Tráfego intenso de veículos congestionou o Sistema Anchieta-Imigrantes no sentido litoral paulista. Foto: Reprodução/Ecovias
(Imagem: gerado por IA)
Quem planejou aproveitar o final de semana no litoral paulista precisou exercitar a paciência logo nas primeiras horas deste sábado. O Sistema Anchieta-Imigrantes (SAI) registrou pontos de congestionamento e lentidão acentuada devido ao fluxo intenso de veículos que deixam a Região Metropolitana de São Paulo rumo à Baixada Santista. A concessionária Ecovias, que administra o trecho, precisou adotar medidas operacionais para tentar dar vazão ao volume de tráfego.
A situação exige atenção imediata de quem ainda pretende pegar a estrada hoje. O tempo de viagem para destinos tradicionais como Santos, Guarujá, Praia Grande e São Vicente praticamente dobrou durante a manhã. A lentidão se concentra principalmente nos trechos de serra, agravada pela presença de neblina em pontos isolados e pelo fluxo pesado de caminhões comerciais.
Os gargalos na Rodovia dos Imigrantes
Na Rodovia dos Imigrantes (SP-160), o motorista encontrou o pior cenário entre os quilômetros 40 e 53. O excesso de veículos reduziu a velocidade média para patamares críticos na descida da serra. A pista expressa tornou-se um grande gargalo, refletindo a pressa dos paulistanos em garantir o descanso à beira-mar.
Para mitigar o problema, a Ecovias ativou a Operação Descida (7x3). Nesse esquema, os veículos utilizam as duas pistas da Anchieta e a pista descendente da Imigrantes para descer a serra. Apenas a pista ascendente da Imigrantes fica disponível para quem precisa retornar à capital paulista. Mesmo com essa engenharia de tráfego, a capacidade limite do sistema é testada a cada hora.
Rodovia Anchieta como rota alternativa?
A Rodovia Anchieta (SP-150), historicamente preferida por veículos de carga, também sofreu reflexos imediatos do tráfego saturado. Os pontos de lentidão na Anchieta concentraram-se na chegada ao planalto e no início da descida da serra, entre os quilômetros 27 e 32, além do trecho final próximo ao acesso para Cubatão.
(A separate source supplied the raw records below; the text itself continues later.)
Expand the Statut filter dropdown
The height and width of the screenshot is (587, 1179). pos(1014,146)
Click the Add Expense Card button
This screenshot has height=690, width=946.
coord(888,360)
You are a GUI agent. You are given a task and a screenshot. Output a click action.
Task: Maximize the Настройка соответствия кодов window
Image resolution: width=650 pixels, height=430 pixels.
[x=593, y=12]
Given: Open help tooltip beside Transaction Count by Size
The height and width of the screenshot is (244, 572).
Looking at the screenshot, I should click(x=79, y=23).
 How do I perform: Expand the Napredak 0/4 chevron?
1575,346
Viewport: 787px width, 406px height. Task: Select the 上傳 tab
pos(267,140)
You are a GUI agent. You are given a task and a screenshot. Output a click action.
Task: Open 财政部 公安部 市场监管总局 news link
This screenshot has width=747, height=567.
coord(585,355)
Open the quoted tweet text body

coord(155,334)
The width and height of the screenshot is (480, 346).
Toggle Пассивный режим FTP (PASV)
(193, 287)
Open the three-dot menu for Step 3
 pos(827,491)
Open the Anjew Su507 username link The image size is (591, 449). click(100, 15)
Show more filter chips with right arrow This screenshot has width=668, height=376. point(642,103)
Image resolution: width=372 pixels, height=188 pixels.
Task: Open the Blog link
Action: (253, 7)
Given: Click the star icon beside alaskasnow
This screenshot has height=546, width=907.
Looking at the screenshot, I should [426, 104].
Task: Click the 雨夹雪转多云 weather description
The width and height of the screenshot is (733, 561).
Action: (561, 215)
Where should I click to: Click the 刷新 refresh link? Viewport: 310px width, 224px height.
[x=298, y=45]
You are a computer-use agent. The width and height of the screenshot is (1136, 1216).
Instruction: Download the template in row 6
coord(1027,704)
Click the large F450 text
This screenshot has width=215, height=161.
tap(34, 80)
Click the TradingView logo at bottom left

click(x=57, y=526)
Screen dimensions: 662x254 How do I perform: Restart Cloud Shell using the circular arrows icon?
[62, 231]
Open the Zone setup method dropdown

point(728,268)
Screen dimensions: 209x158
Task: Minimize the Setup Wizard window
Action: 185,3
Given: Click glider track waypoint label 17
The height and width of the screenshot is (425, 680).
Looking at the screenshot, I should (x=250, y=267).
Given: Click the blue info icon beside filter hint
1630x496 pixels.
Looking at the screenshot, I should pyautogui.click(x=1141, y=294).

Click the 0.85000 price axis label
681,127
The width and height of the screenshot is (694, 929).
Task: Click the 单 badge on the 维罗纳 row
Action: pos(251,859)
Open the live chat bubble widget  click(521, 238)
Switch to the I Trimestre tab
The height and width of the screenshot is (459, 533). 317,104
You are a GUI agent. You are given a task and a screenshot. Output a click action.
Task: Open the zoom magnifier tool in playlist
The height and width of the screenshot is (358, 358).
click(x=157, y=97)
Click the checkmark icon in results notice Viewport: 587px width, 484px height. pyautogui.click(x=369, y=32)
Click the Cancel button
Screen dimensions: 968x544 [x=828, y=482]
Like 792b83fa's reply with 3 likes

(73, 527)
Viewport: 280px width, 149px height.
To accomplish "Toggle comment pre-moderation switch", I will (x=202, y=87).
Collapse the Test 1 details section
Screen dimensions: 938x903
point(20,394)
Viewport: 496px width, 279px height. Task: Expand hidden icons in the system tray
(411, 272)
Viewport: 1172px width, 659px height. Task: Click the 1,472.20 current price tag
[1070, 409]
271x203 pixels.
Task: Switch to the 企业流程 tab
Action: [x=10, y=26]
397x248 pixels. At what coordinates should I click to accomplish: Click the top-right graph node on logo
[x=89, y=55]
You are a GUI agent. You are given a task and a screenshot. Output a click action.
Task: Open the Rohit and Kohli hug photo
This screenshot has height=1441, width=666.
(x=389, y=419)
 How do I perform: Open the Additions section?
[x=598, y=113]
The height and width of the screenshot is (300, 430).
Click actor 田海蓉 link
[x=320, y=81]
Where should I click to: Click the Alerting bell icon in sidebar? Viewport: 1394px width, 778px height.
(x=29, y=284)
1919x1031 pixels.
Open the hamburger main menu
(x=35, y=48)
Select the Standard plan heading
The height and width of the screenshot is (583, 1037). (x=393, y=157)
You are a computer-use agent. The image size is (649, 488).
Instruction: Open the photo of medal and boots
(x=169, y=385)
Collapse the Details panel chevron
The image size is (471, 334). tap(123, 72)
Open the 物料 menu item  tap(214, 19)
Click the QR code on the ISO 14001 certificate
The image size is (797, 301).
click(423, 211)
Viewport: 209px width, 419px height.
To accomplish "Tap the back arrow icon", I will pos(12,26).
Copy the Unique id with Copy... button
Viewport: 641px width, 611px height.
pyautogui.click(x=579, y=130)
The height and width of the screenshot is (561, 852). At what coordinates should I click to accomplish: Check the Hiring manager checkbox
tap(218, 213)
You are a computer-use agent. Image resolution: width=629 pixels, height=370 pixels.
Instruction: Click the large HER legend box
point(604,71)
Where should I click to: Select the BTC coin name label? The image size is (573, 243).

Muitos motoristas tentaram migrar para a Anchieta buscando escapar do travamento da Imigrantes, mas encontraram congestionamento similar. A presença constante de carretas pesadas nas faixas da direita diminui o ritmo de aceleração dos veículos de passeio, tornando o trajeto ainda mais demorado.
Como planejar o deslocamento e evitar horas parado
A orientação dos especialistas em mobilidade é clara: se puder, o viajante deve adiar a partida para o período da tarde ou início da noite, quando a tendência é de esvaziamento das pistas de descida. Ferramentas de navegação em tempo real, como o Waze e o Google Maps, tornaram-se indispensáveis para identificar desvios pontuais e estimar o tempo real de percurso.
Outro ponto crítico é o consumo de combustível. Longos períodos em marcha lenta e o anda e para da serra elevam o gasto dos motores, sendo recomendável abastecer o veículo antes de iniciar a descida. O planejamento prévio também envolve checar as condições mecânicas essenciais, como freios e pneus, extremamente exigidos nas curvas sinuosas da serra.
O que esperar para o restante do final de semana
A tendência aponta para uma estabilização do tráfego na descida a partir do fim da tarde de sábado. No entanto, o verdadeiro desafio operacional mudará de direção em poucas horas. A partir do meio-dia de domingo, o fluxo de retorno promete inverter o cenário de lentidão, com as pistas de subida operando próximas da capacidade máxima.
A concessionária Ecovias projeta manter o monitoramento por câmeras e as equipes de assistência mecânica de prontidão para remover veículos quebrados rapidamente, evitando novos pontos de retenção crônica nas rodovias.